L ‘abstention, un comportement électoral
Le droit de vote est l’une des prérogatives principales du citoyen dans un régime démocratique. Dans la mesure où le vote est défini comme la participation citoyenne à une élection libre et pluraliste L’abstention représente l’attitude inverse, autrement dit celle qui consiste pour le citoyen à ne pas exercer son droit de vote. L’abstention, qui constituait auparavant un acte isolé et individuel, tend à devenir un phénomène de plus en plus revendicatif et collectif. S’abstenir de voter consiste aussi à prendre position vis-à-vis des candidats, de l’élite dirigeante, de l’opposition et des valeurs que tous ces acteurs véhiculent. Mohammed raconte ne vivre que de petits boulots, payés une misère, malgré un diplôme de commerce. « Comment voter pour ces candidats qui n’ont rien fait pour nous ? interroge-t-il. On en a marre de leurs paroles » Sa réponse, ce sera donc l’abstention. Pour Samir, jeune cadre, « l’abstentionnisme est beaucoup plus lié à une indécision et à un sentiment d’inutilité du vote. Ce qui va profiter à certains candidats ». Haykel explique que « la loi électorale n’a pas permis aux jeunes de se présenter et surtout le parrainage qui les a poussés à se désintéresser de la politique ». Pour Héla, jeune institutrice, « la campagne souffre d’un manque d’enthousiasme. Outre la crise de confiance dans le personnel politique, les promesses à chaque fois non tenues des candidats, la dépolitisation qui touche particulièrement les jeunes, autant de facteurs qui encouragent l’abstention ». Yassine ajoute « L’indifférence des citoyens vis-à-vis des législatives et leur préoccupation par la cherté de la vie font planer le spectre de l’abstention » Fethi affirme que l’abstention pourrait aussi profiter, à un degré moindre, à certaines sensibilités politiques comme on l’a vu en Allemagne et au courant « antisystème» qui affûtent leurs armes. Pour Samir, jeune cadre, « l »abstentionnisme est beaucoup plus lié à une indécision et à un sentiment d’inutilité du vote. Ce qui va profiter à certains candidats ». Senda, étudiante en droit, veut du changement « je ne le vois pas arriver. Pour elle, les élections sont une pièce de théâtre »
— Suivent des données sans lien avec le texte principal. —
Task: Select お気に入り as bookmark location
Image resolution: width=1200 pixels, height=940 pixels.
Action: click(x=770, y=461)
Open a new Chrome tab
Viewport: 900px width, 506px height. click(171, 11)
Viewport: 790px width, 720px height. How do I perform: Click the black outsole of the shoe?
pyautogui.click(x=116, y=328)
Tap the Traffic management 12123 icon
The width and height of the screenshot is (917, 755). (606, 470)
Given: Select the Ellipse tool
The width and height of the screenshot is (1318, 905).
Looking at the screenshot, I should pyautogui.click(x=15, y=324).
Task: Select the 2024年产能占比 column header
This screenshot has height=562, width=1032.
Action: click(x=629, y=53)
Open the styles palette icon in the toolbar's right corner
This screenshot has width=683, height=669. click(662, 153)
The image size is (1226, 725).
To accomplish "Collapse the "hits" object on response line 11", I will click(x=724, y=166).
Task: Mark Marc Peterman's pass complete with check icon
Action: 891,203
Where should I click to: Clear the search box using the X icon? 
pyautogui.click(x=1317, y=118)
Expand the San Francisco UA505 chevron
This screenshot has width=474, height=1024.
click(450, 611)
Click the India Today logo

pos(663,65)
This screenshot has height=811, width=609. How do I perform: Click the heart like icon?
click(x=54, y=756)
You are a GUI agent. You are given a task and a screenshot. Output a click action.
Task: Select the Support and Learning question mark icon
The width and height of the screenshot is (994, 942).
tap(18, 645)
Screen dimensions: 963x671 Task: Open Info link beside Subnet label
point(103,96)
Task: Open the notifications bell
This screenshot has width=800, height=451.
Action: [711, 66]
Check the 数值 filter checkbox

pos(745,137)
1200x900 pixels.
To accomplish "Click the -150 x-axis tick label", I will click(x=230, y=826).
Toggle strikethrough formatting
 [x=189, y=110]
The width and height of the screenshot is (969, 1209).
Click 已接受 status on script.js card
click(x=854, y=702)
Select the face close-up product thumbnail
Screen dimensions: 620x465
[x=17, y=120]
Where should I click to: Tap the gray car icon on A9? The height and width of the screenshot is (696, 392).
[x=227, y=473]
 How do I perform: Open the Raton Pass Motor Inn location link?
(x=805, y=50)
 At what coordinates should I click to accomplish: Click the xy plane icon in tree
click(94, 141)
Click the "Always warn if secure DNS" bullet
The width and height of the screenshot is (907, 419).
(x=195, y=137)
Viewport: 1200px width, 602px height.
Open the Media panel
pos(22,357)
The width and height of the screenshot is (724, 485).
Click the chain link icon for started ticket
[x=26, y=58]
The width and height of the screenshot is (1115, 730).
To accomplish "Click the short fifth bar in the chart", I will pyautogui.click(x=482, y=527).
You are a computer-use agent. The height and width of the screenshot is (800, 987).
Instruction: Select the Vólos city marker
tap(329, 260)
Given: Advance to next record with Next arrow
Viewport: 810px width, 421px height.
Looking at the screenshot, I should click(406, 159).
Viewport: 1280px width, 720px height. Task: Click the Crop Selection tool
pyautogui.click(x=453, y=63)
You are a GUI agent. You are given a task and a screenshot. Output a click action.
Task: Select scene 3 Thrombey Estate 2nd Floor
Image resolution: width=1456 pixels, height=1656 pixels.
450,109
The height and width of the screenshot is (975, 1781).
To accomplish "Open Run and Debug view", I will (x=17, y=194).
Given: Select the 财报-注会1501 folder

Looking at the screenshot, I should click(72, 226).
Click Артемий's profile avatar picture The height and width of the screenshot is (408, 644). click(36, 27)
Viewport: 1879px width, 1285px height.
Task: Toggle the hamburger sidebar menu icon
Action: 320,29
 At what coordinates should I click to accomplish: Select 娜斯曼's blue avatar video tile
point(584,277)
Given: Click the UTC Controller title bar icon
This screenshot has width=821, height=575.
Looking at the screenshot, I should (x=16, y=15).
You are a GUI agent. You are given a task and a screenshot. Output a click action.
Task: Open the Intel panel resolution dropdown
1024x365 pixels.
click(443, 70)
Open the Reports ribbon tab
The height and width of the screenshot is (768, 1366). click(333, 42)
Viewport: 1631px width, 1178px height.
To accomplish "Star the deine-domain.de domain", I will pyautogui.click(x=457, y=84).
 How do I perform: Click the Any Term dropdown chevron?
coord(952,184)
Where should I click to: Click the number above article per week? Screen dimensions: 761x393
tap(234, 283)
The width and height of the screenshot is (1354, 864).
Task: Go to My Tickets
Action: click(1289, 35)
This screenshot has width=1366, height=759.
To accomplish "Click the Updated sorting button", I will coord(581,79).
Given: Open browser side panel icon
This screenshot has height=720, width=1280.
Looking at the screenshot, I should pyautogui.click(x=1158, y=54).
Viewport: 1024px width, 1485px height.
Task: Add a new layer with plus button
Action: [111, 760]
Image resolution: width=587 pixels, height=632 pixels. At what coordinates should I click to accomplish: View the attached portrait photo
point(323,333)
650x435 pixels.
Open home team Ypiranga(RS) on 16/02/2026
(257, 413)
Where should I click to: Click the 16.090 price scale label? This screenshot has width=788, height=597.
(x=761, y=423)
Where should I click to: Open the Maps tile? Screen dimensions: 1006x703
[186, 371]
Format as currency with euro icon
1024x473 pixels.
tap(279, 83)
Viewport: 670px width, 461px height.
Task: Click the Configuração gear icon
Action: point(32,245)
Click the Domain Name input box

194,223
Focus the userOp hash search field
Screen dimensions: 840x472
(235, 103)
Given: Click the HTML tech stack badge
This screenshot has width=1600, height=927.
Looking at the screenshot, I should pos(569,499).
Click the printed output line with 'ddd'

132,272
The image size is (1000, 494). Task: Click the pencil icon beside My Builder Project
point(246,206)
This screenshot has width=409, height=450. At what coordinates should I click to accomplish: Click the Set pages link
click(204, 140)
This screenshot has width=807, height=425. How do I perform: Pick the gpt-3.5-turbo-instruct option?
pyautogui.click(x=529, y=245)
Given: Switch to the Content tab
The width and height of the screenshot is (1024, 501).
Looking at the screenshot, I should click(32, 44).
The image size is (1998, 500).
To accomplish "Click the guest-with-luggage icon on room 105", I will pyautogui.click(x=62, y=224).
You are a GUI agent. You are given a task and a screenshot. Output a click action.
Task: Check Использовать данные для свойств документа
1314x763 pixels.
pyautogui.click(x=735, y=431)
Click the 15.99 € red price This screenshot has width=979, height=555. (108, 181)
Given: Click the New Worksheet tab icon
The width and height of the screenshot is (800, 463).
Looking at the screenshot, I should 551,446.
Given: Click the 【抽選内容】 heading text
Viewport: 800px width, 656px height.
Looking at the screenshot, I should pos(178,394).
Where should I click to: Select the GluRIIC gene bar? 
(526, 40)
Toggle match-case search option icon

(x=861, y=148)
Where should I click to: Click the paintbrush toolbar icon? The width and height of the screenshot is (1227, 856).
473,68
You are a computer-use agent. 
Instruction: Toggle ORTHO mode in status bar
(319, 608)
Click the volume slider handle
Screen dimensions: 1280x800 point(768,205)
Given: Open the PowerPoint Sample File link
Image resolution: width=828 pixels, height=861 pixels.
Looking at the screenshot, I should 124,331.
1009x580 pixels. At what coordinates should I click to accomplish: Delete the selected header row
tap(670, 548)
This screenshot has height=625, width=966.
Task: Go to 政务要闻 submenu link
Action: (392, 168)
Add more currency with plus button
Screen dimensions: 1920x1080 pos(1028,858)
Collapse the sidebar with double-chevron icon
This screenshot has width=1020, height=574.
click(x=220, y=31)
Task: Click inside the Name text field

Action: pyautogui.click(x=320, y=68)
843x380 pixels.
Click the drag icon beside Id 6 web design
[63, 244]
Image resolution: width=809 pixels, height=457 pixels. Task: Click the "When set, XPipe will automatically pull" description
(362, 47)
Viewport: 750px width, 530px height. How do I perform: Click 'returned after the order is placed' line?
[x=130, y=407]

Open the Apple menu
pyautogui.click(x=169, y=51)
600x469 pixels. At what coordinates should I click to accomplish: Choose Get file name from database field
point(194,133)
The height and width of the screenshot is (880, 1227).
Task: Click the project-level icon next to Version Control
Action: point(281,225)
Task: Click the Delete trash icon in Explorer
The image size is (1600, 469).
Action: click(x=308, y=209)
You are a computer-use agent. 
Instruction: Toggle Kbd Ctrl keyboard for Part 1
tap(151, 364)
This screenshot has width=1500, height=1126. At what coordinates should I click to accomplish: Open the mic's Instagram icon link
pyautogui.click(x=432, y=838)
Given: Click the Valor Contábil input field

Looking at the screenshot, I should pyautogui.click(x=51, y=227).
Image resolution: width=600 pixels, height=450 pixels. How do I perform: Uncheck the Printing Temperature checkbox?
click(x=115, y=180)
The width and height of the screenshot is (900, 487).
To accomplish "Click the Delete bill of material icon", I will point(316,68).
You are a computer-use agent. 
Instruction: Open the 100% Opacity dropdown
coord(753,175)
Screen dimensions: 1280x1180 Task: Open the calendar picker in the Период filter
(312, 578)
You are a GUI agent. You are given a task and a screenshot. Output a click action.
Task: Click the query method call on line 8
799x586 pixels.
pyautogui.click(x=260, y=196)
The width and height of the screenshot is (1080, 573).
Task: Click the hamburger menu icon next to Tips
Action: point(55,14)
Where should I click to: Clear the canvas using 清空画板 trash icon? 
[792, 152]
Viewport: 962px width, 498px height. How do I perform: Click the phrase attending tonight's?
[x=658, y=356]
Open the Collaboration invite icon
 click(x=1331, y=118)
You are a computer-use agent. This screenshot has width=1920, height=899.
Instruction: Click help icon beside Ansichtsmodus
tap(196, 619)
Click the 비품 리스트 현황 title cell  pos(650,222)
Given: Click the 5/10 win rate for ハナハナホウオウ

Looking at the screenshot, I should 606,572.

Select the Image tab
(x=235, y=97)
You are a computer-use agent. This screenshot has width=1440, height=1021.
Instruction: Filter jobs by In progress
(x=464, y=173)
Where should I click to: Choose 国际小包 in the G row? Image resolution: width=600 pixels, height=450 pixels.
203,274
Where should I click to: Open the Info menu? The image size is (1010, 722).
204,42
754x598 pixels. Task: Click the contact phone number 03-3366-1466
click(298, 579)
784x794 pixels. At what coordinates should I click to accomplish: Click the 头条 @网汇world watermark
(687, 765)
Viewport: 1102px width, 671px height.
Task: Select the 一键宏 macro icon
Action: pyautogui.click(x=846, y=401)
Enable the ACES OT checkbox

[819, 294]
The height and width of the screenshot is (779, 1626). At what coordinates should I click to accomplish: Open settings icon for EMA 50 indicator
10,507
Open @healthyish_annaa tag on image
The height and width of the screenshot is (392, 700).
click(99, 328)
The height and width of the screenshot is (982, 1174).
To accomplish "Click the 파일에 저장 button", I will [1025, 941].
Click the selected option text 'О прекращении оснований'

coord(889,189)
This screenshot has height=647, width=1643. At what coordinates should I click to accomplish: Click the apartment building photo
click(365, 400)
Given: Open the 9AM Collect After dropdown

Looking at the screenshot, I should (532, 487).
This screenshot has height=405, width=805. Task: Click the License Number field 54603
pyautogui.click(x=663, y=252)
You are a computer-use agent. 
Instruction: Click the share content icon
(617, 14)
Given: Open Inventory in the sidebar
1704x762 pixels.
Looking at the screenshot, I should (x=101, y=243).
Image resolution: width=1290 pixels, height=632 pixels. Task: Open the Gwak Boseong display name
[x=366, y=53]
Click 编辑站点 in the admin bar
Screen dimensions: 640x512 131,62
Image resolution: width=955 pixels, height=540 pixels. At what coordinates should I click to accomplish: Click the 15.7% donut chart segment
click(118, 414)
Monia estime que l’abstention est le plus mauvais choix « il faut sensibiliser les gens pour aller voter au deuxième tour » dit –elle ! Mohamed partage son avis : « Ne laissez à personne le soin de parler pour vous, de crier pour vous. En allant voter, peut-être vous n’élirez pas le meilleur, mais vous arriverez à éliminer le pire. Que l’on considère l’abstention comme un acte politique ou comme relevant de la non politisation ou de la dépolitisation, l’amplification de ce phénomène pose un problème grave. Cette gravité tient au fait qu’une minorité décide finalement pour la majorité. Le vote est l’outil par excellence de faisabilité de la vie démocratique. Si les jeunes continuent de se désengager de cette action citoyenne, alors cela peut effectivement mettre en péril la solidité de la démocratie elle-même.